Anyone have advice on how to insert next_page_toke...
# getting-started
m
Anyone have advice on how to insert next_page_token into the record. In this case it is a date, and I would like to store that date somewhere in the record. Have already tried passing into post process and assigning to row['current_date']. I have also tried messing with request_records and assigning paginator.current_value to a new context attribute but that gives 'NoneType object does not support assignment' (not exactly sure what is in context anyway).
r
You were looking in the right place - generally,
post_process
is the best place to modify record data. From our previous conversation, am I correct in assuming you want the date from the URL as a record property? Unfortunately,
post_process
only provides access to the record
row
and
context
as you have seen, and modifying the stream context directly is considered bad practice. You're may have to do this in
parse_response
, where you have access to the response to pull out the date from the request URL. Of course, here you will have to update your stream schemas to pick up the new record property (e.g.
current_date
).
@edgar_ramirez_mondragon Is my summary of
context
correct here? As the docs suggest, I assume it is not a good idea to be arbitrarily setting properties in context (like you can in
click
, for example).
e
That's correct, changing the context impacts incremental replication. And you're right that
parse_response
is the right place to accomplish this.
m
Thank you guys that is very helpful, I wasn't looking at parse_response as a possible solution, I will try messing with it to get what I want.
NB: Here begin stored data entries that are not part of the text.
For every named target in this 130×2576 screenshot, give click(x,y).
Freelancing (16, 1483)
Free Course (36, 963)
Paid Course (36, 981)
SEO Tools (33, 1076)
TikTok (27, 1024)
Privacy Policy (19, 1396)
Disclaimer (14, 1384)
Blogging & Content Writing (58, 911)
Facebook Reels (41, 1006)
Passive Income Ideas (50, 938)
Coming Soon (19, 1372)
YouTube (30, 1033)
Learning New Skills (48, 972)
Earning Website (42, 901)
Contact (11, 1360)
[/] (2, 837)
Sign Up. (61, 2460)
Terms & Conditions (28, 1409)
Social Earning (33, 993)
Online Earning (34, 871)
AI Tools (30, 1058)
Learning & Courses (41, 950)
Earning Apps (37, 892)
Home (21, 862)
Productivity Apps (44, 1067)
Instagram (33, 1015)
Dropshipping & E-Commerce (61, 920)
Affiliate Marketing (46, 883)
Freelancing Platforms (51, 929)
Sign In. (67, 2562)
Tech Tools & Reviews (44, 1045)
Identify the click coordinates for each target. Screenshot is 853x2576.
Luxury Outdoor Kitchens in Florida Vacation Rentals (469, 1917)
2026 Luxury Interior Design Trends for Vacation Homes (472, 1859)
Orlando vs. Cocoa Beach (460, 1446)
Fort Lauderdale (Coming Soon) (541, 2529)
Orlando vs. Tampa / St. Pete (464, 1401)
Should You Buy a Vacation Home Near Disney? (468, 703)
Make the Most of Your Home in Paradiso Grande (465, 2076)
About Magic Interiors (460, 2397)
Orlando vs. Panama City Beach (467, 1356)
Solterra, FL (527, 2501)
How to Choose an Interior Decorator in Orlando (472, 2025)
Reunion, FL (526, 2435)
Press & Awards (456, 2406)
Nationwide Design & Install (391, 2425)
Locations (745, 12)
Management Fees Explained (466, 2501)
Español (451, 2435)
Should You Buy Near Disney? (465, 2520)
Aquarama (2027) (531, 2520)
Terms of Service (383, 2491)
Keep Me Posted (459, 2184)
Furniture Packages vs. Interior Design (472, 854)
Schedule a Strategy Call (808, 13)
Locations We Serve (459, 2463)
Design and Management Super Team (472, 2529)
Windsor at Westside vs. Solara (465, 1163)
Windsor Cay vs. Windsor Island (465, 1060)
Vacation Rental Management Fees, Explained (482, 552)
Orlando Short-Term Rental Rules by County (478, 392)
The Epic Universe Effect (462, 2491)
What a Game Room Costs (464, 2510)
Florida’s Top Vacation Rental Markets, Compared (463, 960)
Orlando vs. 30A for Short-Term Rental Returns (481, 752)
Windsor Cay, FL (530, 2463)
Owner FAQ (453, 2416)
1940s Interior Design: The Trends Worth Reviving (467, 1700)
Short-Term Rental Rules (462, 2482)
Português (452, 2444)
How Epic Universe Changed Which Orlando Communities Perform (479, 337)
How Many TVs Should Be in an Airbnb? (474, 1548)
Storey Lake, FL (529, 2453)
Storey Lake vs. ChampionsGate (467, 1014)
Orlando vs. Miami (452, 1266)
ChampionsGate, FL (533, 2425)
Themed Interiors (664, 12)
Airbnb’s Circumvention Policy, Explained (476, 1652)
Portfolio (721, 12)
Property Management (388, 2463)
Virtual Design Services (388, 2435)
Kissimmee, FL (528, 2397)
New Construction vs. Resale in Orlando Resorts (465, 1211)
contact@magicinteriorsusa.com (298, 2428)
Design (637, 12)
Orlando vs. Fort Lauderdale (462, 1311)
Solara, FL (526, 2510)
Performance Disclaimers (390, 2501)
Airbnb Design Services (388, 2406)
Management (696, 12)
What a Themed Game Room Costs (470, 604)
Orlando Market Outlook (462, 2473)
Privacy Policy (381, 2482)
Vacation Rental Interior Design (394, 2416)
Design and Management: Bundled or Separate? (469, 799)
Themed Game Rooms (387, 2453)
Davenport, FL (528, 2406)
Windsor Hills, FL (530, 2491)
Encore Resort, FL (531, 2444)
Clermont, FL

Okay so I can self.logger.info the response.request.url but I'm having trouble actually getting it in to the record. I created a stream property for current_date but when I try to iterate through the csv.DictReader object and assign the url to current_date it just empties the existing record. Sending the parse_response and output of meltano invoke tap-caiso - it's all metric and no record. edit: I just saw that you already did it lol, thank you so much once again Reuben, one issue: it shows up in meltano invoke but not in the .jsonl stream files?
r
Did you add
current_date
to the
DemandStream
schema yet?
m
Yes
Wait a minute, will re-running metlano run tap-caiso target-jsonl overwrite existing output .jsonl or just load at the end of what was already there - just answered my own question, I was looking at old records thinking it would overwrite - it works as it should, thank you
r
Yeah, it just appends to the
.jsonl
file. I run
rm output/<stream>.jsonl; meltano run <tap> target-jsonl
a fair bit to get around that behaviour.
m
trying to use pandas to localize and convert datetime and getting modulenotfounderror: no module named pandas. It's definitely installed - pip install pandas requirement already satisfied and pip show pandas has no error
r
I wouldn't have thought you need
pandas
just to localize a date... I think it is a fairly big package also, so adding it as a dependency is probably going to increase plugin install time significantly. As far as adding a dependency to the tap, the easiest way to do this is
poetry add <package>
. This adds entries in
pyproject.toml
and
poetry.lock
, as well as installing the package to the Poetry-managed virtual environment for the project (probably not where your
pip install
was targeting).
m
Yeah I guess it was a little ambitious, I wanted to get the date as utc with the pacific offset included and thought that was the easiest way to do it - I may be severely overcomplicating this
r
I would have a read into the inbuilt
datetime
module in Python to see how you can leverage that in the way you want (no doubt it is possible) - from a quick search I see a library called
pytz
mentioned a fair amount, so maybe look at how that works with
datetime
for handling timezones. https://docs.python.org/3/library/datetime.html https://pypi.org/project/pytz/
Is it the
current_date
timestamp value in the record you are trying to apply the offset for?
m
Yes, trying to use the 'Time' field being returned by the request to make a full datetime object - converting to utc with the offset and storing in current_date
r
Copy code
>>> import datetime
>>> today = datetime.date.today()
>>> time = datetime.time.fromisoformat("15:36")
>>> str(today)
'2023-08-25'
>>> str(time)
'15:36:00'
>>> combined = datetime.datetime.combine(today, time)
>>> str(combined)
'2023-08-25 15:36:00'
Not sure about the offset bit though...
You can decide if you want to remove
Time
from the record in
post_process
(I'm assuming you're already in
post_process
for the conversion), since it will be unneeded given
current_date
having the translated time component.
Copy code
>>> str(combined.replace(tzinfo=datetime.timezone(datetime.timedelta(hours=-7))))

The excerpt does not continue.